The types used on SIMPLON bikes
A motor rarely acts alone, that much is certain. It draws its power from the battery, and its performance gets individually adjusted through a motor setup on the display. The sum of all components is called the drive system. SIMPLON bikes use systems from the following three manufacturers:
Bosch drive units for all use cases
The Bosch Performance Line CX belongs to the premier league of drive systems. High-quality materials, a powerful motor and high-end sensor technology come together to deliver extra power. The following SIMPLON bikes feature this drive system:
- Chenoa Max,
- Stomp Pmax,
- Steamer Pmax,
- Rapcon Pmax,
- Sengo Pmax,
- Chenoa Bosch CX
- Chenoa Bosch CX Uni and
- Spotlight Bosch CX.
- increased torque (up to 85 Nm) for more power, even in difficult gears
- Thanks to the Extended Boost, riders can climb uphill over roots, steps and stones without any problems.
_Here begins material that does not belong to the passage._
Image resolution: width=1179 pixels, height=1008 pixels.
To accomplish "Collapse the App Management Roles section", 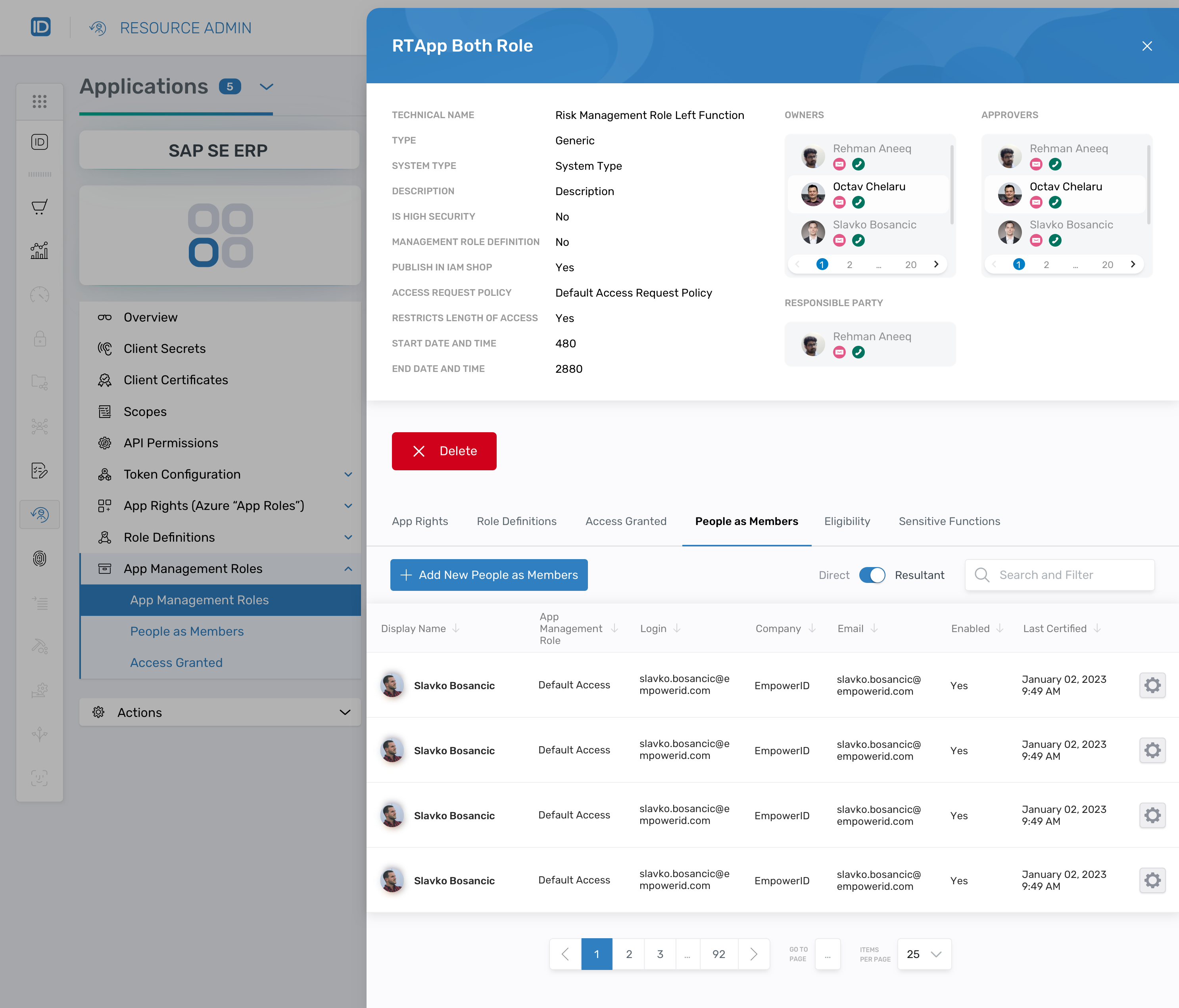I will [x=349, y=568].
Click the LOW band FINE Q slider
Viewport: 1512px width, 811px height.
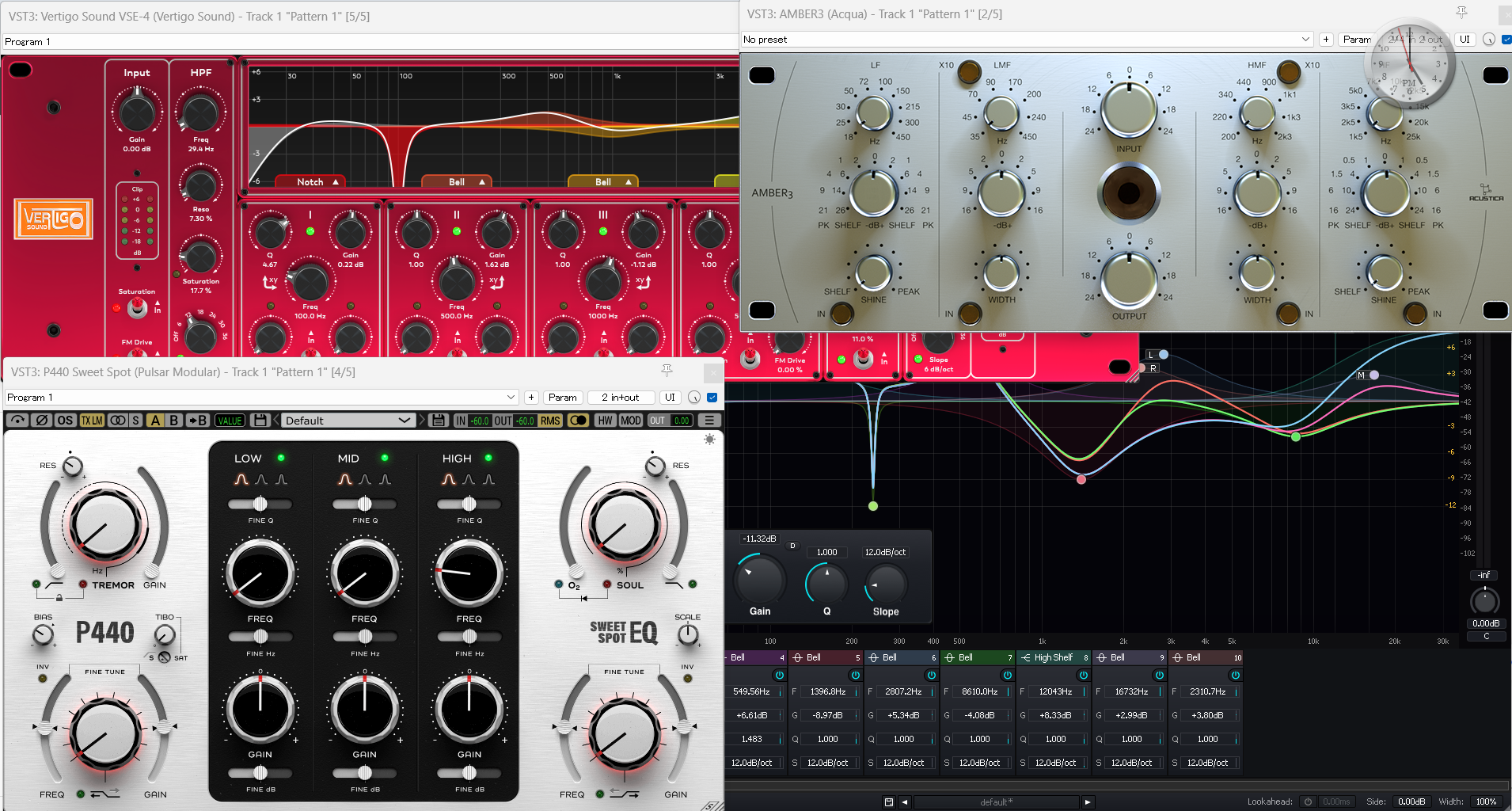click(260, 504)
- new Tour+ mode for optimal energy efficiency, in tune with the riding behaviour
- precise power control thanks to a 32-bit processor, for particularly fast processing of sensor signals
Depending on the version, the bikes come with a dual-battery option, whereby the existing battery can be complemented with an additional external 500 Wh battery. With a total of 1,125 Wh, there’s guaranteed to be enough support, even on long tours.
The Bosch Performance Line is the most versatile drive system by Bosch. The drive unit provides support exactly when it is needed and at speeds of up to 25 kilometres per hour. The efficient motor ensures minimal pedalling resistance on the Chenoa Uni and Kagu Bosch Uni models. The result: an authentic riding experience!
- support with up to 65 Nm torque for a natural, sporty riding experience
- Light, lighter, Performance Line: At only 2.9 kg, the drive unit is a true lightweight.
The Bosch Active Line Plus is mainly used in urban areas because it boasts optimum performance in the city. It’s both lightweight and quiet. What’s more, the drive system not only impresses with its technology – its appealing design has also won the Red Dot Award. The all-rounder was installed in the following city bikes: Chenoa Uni and Kagu Bosch Uni.
Speaking of design: The low step-through frame and the harmoniously integrated battery make it easy for riders to get on and off the bike.
- Thanks to optimally dosed acceleration, there’s hardly any pedalling resistance – even at over 25 km/h.
- The 1,000 measurements per second allow for perfect power delivery.
- A back-pedalling brake makes braking more comfortable.
Mahle drive unit X35+
The Kiaro Pmax and the Inissio Pmax feature the lightweight drive unit by Mahle. In this system, a compact hub motor meets a battery with adequate power and connective components. For longer rides, the range can be extended with the help of range extenders.
- 250 watts of power at the touch of a button
- Even when switched off, the system offers resistance-free riding.
- Control components, the display and the proprietary app make for an intelligent user interface with easy handling.
E-bikes by SIMPLON – powerhouses for all occasions
The Bosch Performance Line CX for mountain and trekking e-bikes. The Bosch Active Line Plus for city bikes. And the Mahle drive unit for super lightweight e-road bikes. No matter your preferred terrain, our SIMPLON experts know which types of drives go best with which bike models.